In 1922 Antonio Gramsci, one of the founders of the Italian Communist party, argued that the major impediment standing in the way of a Marxist revolution in Italy was nationalism. So he attempted to insert Italy in the firmament of the Communist International. Since that time there have been many activists who have campaigned for a One World government contending that nationalism is the catalyst for war. Foremost among those “strategists” was Saul Alinsky who maintained the belief that a pathway to socialism is only possible through deracinating national fervor.

Since President Obama acknowledges his debt to Alinsky, it is instructive that the deal with Iran is the full amplification of this international perspective. When Senator Obama was running for office in 2008 he made it clear that U.S. unilateralism was the factor that militated against global stability. He and his aides, Samantha Powers being a key example, believed we should channel American foreign policy through the United Nations. Rather than the dog that wags the tail, the U.S. would be like any other state; in fact, the president’s equivocal stance on American exceptionalism was a manifestation of this policy perspective.

The P5+1 negotiations over Iran’s nuclear program held in Vienna and Geneva suggest the U.S. interests in the Middle East are united in some fashion with Russia, China, Germany, France and England. But as events have evolved from the Chinese air perimeter in the South China Sea to the Russian invasion in eastern Ukraine, our national interests are not harmonious with theirs.

Yet for the first time in American history this government has willingly delegated the fate of our security to others. Here is my point.

For the sake of argument, assume the Congress disapproves of the president’s proposal and even manages to override a presidential veto. The fact is the proposal will have been approved by the Security Council even with congressional dissent. If at some point Congress votes for sanctions – the proverbial “snap back” – the U.S. would be isolated, without the support of either China or Russia. In other words, the decision regarding Iranian nuclear weapons has been internationalized.

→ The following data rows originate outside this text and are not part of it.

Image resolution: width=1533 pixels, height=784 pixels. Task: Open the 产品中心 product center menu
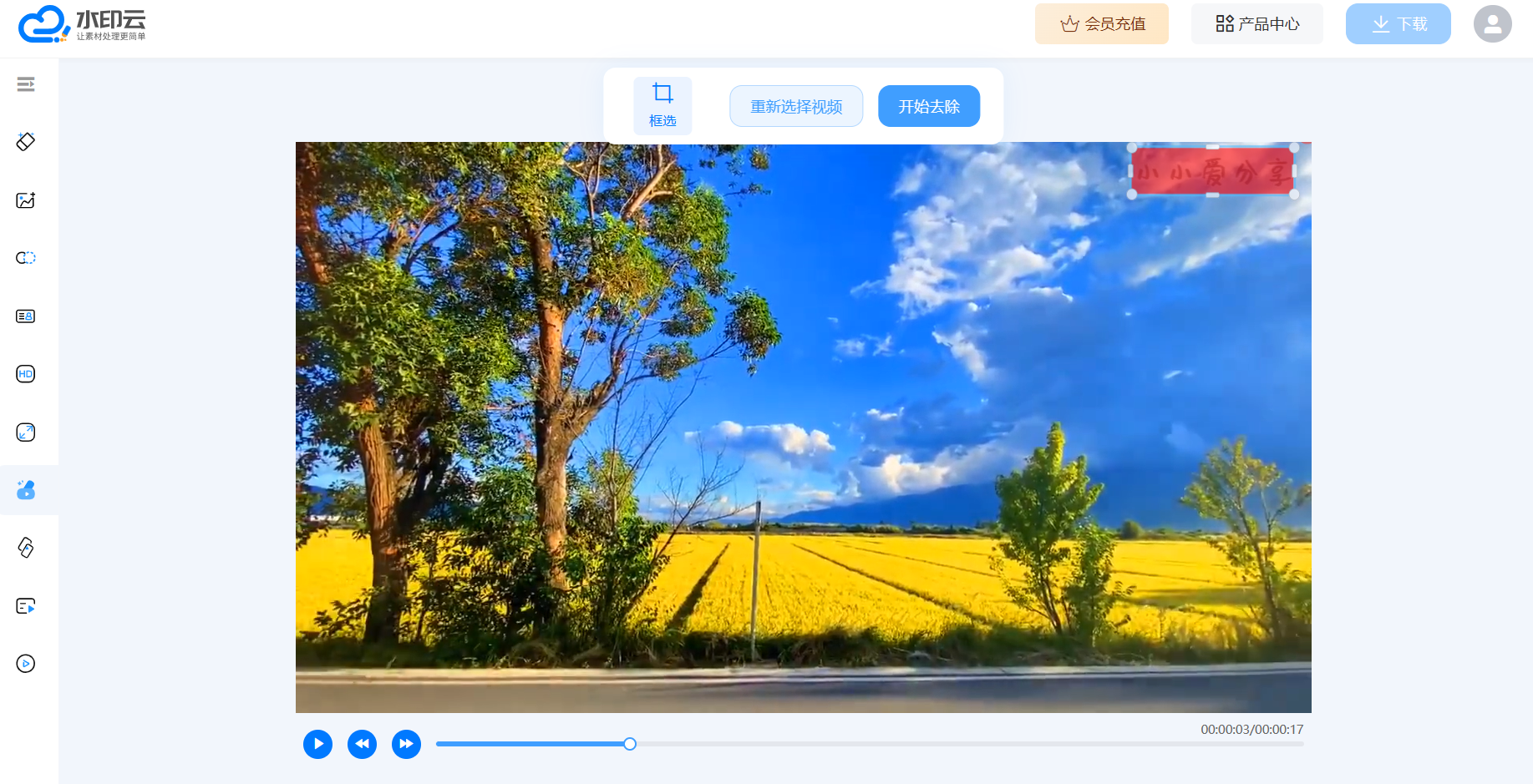(1256, 24)

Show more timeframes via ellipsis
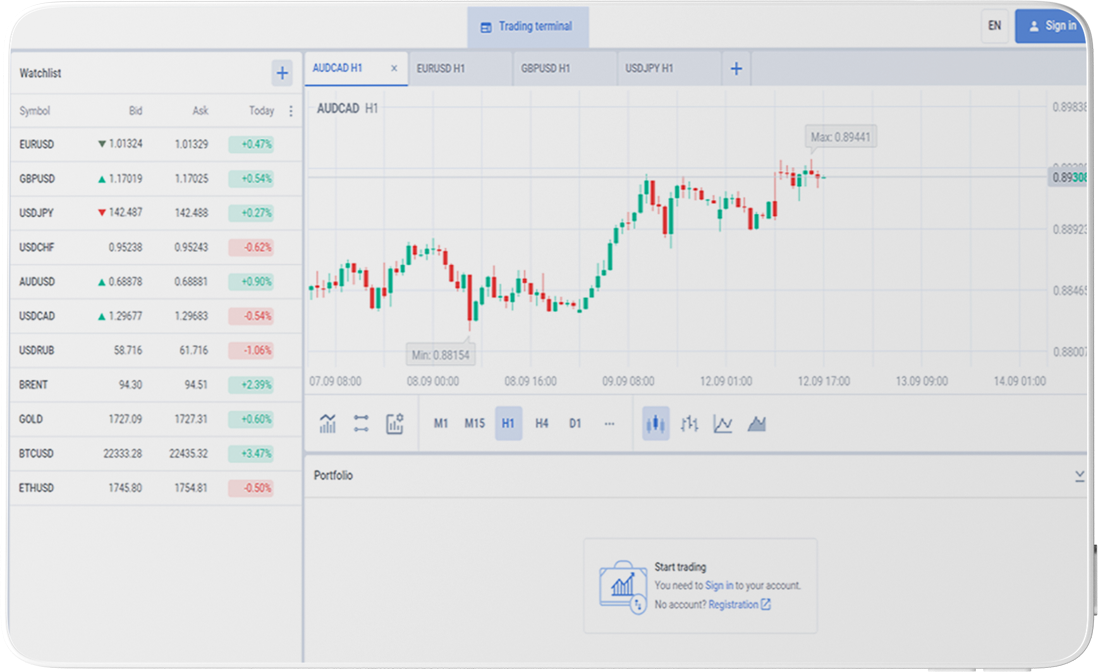tap(609, 423)
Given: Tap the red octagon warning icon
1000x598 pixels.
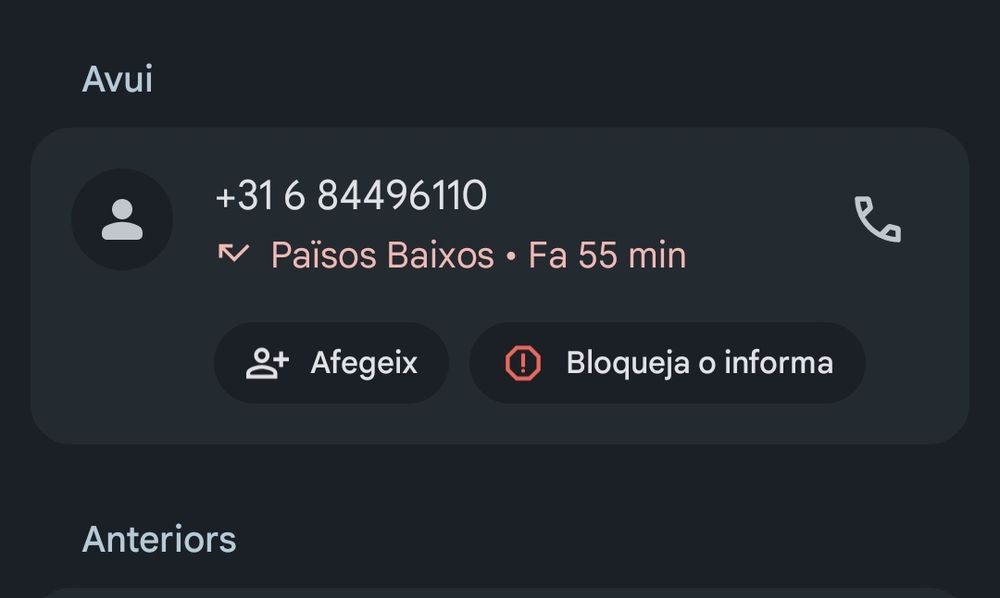Looking at the screenshot, I should 523,363.
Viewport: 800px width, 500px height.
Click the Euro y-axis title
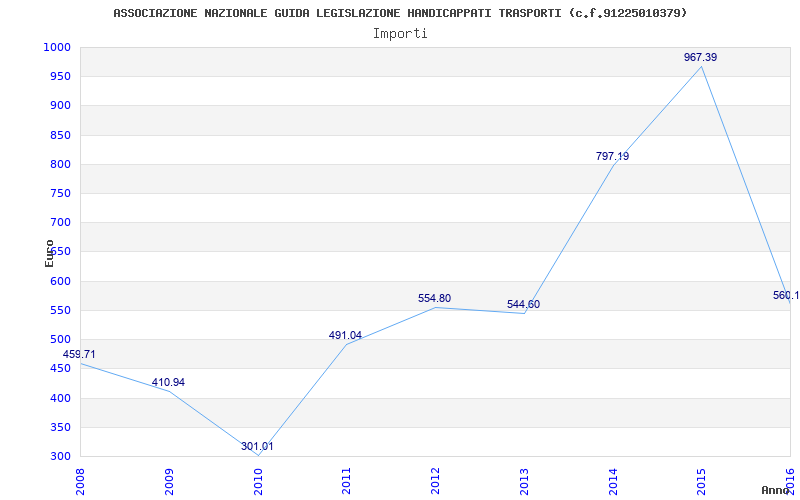[x=49, y=253]
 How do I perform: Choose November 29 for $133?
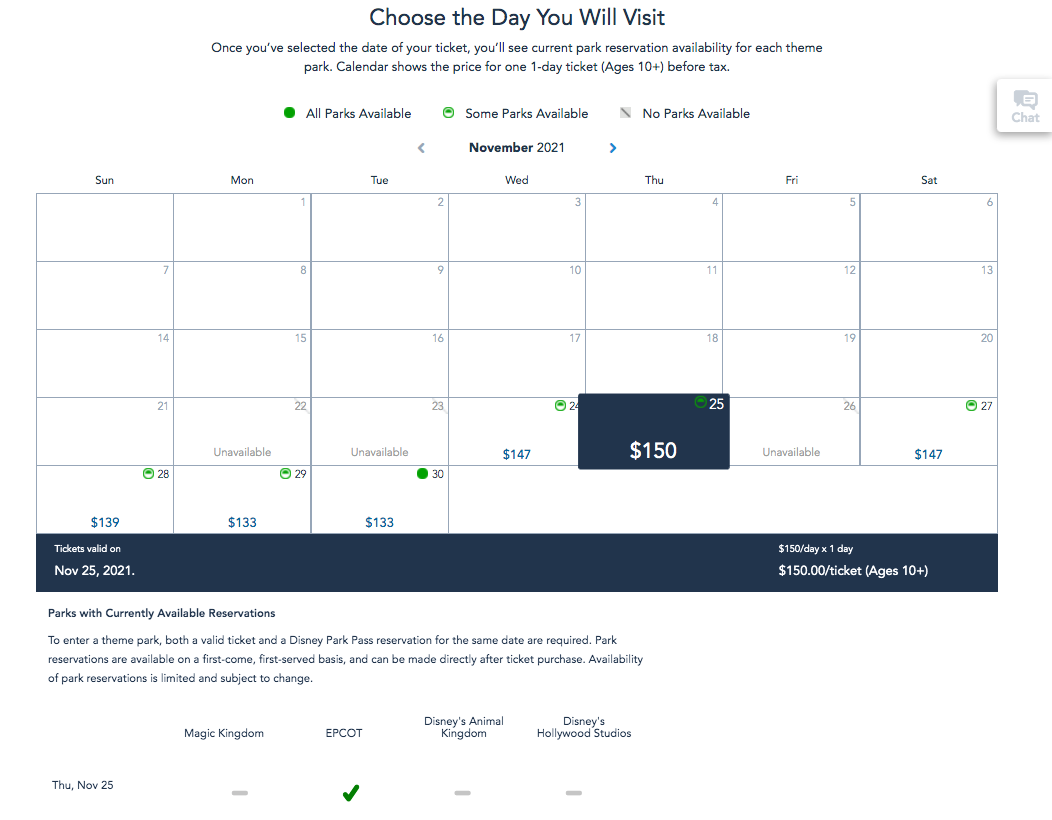coord(242,500)
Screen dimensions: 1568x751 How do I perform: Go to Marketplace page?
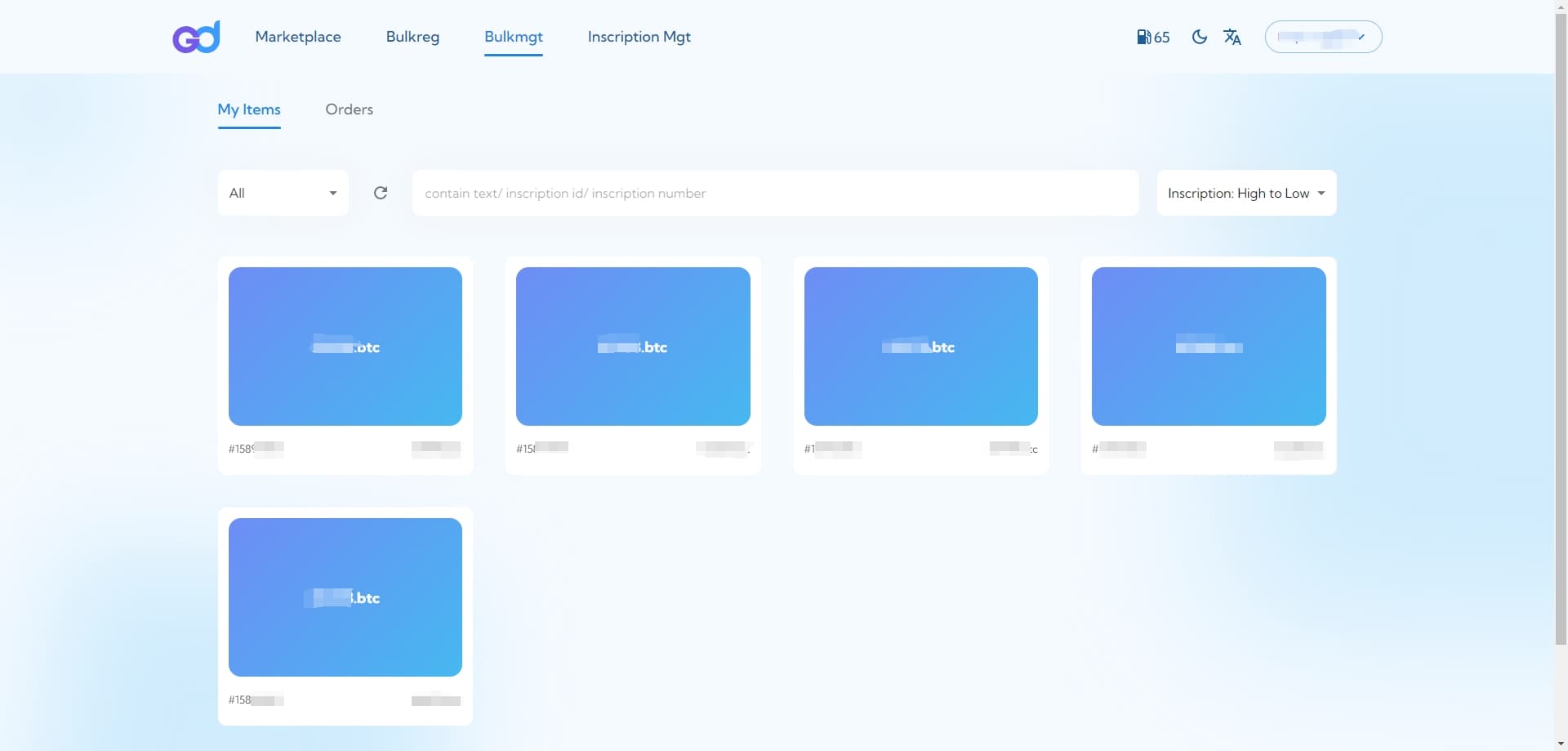tap(298, 37)
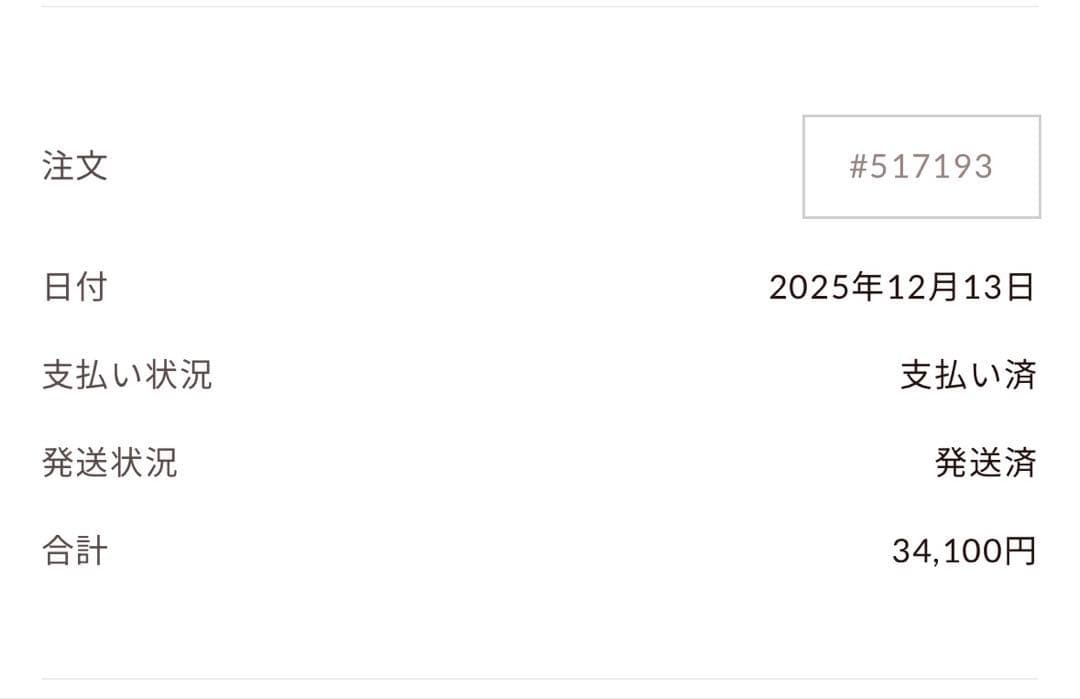Click the top horizontal divider line
The width and height of the screenshot is (1080, 699).
point(540,7)
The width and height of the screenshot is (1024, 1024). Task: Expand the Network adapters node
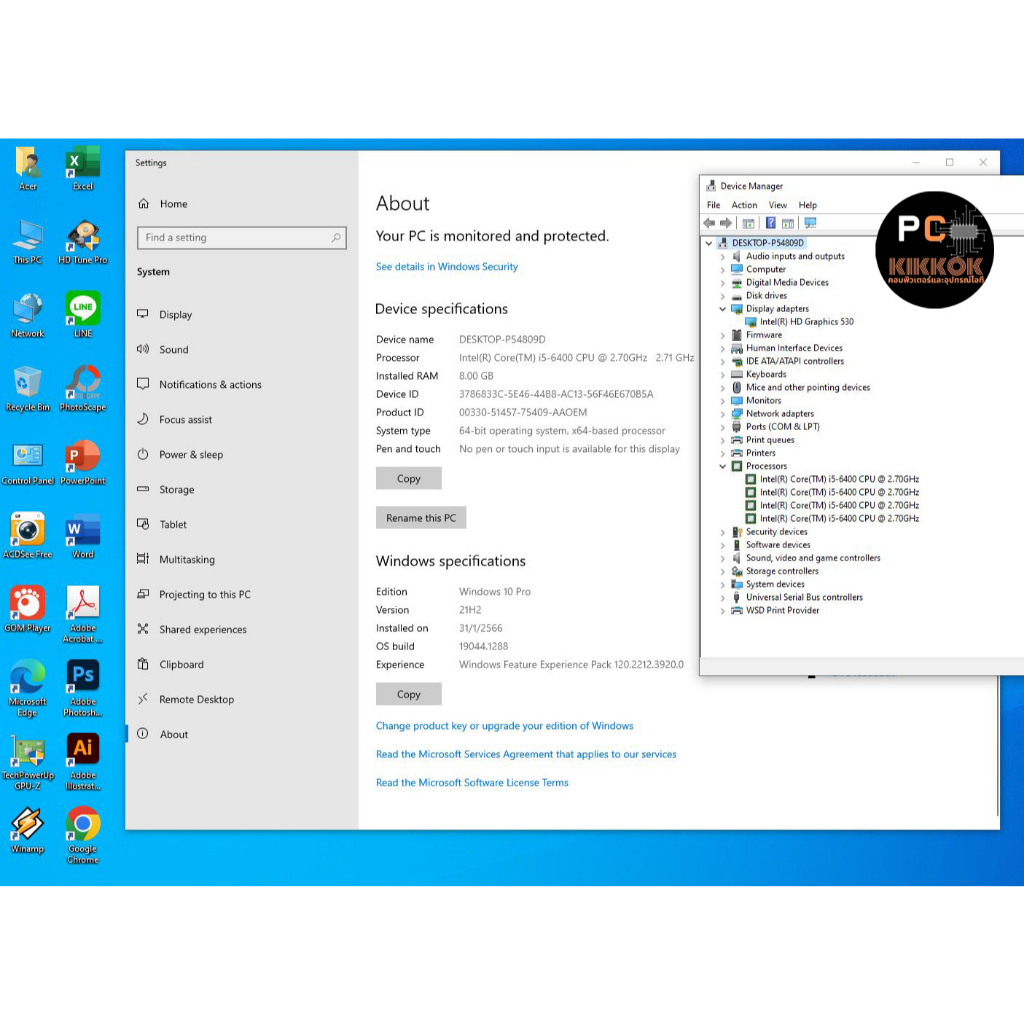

Most significantly, while the U.S. has moved inexorably in this multilateral direction realizing an Obama quest, the Russians and Chinese ignore dictates from the UN. For example, United Nations condemnation of Russia when its missiles downed a Malaysian civilian air liner is now a distant memory. Where is the penalty? What is meant by the stigma of international disapproval?

One assumption of the Obama foreign policy team is that an era of global stability will emerge from the acquiescence of the U.S. to international norms. However, the withdrawal of the U.S. from the international stage and its substitution by multilateral influence has had the opposite effect. The world is destabilized from the Levant to the Far East. Believing, as Obama does, that Iran will assume a responsible role in the Middle East withholding its support for terrorism and the expansion of Shia influence, is like believing the leopard will give up its spots if meat is provided on a daily basis.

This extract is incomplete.